BEGIN GIVEN RECORDS
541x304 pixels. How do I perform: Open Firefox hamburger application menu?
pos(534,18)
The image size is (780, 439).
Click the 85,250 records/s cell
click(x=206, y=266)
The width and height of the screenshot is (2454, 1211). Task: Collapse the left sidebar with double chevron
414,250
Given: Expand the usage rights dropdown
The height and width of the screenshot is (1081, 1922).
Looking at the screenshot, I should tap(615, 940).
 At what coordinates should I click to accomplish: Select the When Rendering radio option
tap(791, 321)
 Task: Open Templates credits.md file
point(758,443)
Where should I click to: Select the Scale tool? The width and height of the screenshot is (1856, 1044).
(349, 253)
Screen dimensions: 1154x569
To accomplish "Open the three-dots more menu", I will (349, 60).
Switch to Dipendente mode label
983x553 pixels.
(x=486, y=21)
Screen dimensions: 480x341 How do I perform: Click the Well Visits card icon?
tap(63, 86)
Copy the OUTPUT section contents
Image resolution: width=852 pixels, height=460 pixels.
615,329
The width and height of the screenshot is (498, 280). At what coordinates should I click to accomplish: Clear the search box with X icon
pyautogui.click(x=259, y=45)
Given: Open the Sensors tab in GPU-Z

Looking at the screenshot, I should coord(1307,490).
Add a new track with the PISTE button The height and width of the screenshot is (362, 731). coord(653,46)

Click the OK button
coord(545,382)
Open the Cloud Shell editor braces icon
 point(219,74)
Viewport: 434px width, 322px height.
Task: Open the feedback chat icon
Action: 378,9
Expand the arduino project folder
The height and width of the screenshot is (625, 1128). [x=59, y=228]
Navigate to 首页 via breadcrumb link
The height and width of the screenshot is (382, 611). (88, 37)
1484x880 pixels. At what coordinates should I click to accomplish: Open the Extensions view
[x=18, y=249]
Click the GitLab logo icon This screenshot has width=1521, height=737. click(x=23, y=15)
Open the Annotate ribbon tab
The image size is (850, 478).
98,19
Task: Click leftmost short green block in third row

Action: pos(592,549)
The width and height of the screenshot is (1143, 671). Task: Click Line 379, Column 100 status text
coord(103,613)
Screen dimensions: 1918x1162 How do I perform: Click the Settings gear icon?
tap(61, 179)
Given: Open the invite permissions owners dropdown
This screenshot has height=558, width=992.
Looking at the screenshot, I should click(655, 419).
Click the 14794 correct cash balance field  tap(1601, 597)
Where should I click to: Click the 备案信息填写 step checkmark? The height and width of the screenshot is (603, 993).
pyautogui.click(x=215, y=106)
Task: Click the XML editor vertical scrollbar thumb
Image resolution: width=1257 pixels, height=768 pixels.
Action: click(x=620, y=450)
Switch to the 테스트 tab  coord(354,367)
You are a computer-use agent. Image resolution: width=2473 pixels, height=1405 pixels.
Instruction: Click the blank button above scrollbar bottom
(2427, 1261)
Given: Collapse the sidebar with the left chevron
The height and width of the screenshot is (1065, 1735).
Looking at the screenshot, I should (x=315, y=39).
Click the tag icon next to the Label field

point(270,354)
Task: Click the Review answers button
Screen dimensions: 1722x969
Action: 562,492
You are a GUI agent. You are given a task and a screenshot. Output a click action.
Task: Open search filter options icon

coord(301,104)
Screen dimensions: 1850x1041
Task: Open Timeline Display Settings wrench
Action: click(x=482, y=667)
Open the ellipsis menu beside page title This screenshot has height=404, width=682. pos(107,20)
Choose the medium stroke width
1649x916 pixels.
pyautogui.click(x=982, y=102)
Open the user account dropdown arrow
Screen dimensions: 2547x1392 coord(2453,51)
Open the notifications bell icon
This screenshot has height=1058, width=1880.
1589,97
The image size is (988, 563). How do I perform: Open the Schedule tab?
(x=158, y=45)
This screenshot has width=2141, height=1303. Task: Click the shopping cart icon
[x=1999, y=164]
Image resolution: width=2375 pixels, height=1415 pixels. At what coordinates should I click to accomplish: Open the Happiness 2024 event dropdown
END GIVEN RECORDS
WORK INSTRUCTION: Looking over the records, find each line with the word "agent" and copy it.

FINISHED EXERCISE:
You are a computer-use agent. Image resolution: width=2473 pixels, height=1405 pixels.
You are a GUI agent. You are given a task and a screenshot. Output a click action.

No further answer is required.